'900% hike in drug registration fee means empty shelves'

Chamber of Commerce slams Health Ministry initiative, say extra money would end up being paid out of consumers’ pockets.

Medicine pills drugs prescription 311 (photo credit: Thinkstock/Imagebank)
Medicine pills drugs prescription 311
(photo credit: Thinkstock/Imagebank)
A Health Ministry initiative for raising registration fees by 900 percent for new prescription and over-the-counter medications and new forms and doses of medications would – if approved by a Knesset committee – cause many to disappear from the shelves, the Chambers of Commerce said on Wednesday.
If the ministry persuades the committee to approve new regulations, it will hike one-time registration fees to be paid by drug importers and manufacturers from NIS 3,100 to NIS 27,000, the organization said. This is significant, said the Chambers of Commerce, because companies would be forced to pay the fee not only for new drugs but also for existing drugs produced in syrup, capsule or spray form, for example, or if the dosage of the same drug is changed.

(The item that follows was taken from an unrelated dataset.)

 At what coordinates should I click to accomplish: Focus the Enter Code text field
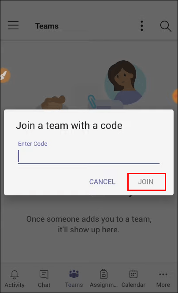[x=89, y=157]
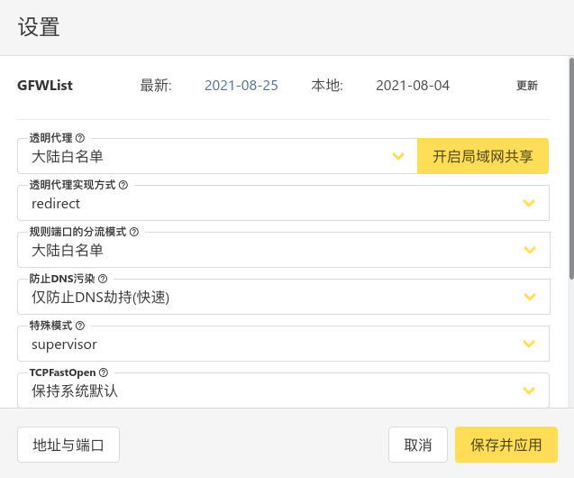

But the ministry denied that drug shortages would result from the initiative, which “would put Israeli drug registration fees in line with those in Europe.”
Uriel Lynn, chairman of the organization, sent a letter to Deputy Health Minister MK Ya’acov Litzman saying that there is concern the much higher fees will end up being paid out of the consumer’s pocket. As it is, during the past decade, average monthly health expenses have risen by 80%, from NIS 370 to NIS 670, Lynn said.
Hanna Leidershneider, who is in charge of the field of medications in the Chambers of Commerce, maintained that if the regulations are approved, it would be very difficult for smaller manufacturing and importing companies to make medications available, and fewer products will be on pharmacy shelves.
“There will be no incentive for the companies to produce or bring in drugs for which there is little demand or to manufacture or import new products because it will be prohibitive, she said.
“There are some importers who bring in only five different types of drugs,” Leidershneider added.
If the small companies are hurt and even close down due to much higher cost of making drugs available, the big companies will face much less competition and force medication purchasers from the health funds to pay maximum prices instead of granting discounts, Leidershneider said.
“The State of Israel is not a for-profit company that sets its fees according to its expenses, said the Chambers of Commerce.
Registering medical products is a service that the business sector is entitled to on behalf of the public, and it is funded by the state budget financed by taxes the public pay,” said Leidershneider.
The fees are currently updated once or twice a year, but if the new regulation is approved, they will be changed only once in 10 years, the ministry told the organization.
The ministry said that raising fees to European levels will enable it to approve medications much faster and more efficiently, cover its expenses and improve the quality of its testing. The existing “low fees gave the companies a nice profit. The consumers will not suffer from the higher fees because the prices of medications are supervised and controlled by the ministry. In addition, some of the registration fees will be raised only gradually.”
The information provided to the press by the Chambers of Commerce, which warned that pharmacy shelves would “become empty” due to the proposed change, was “irresponsible,” the ministry said. There is no reason to create “confusion and panic among the public. Companies that supply drugs must show more responsibility,” the ministry said.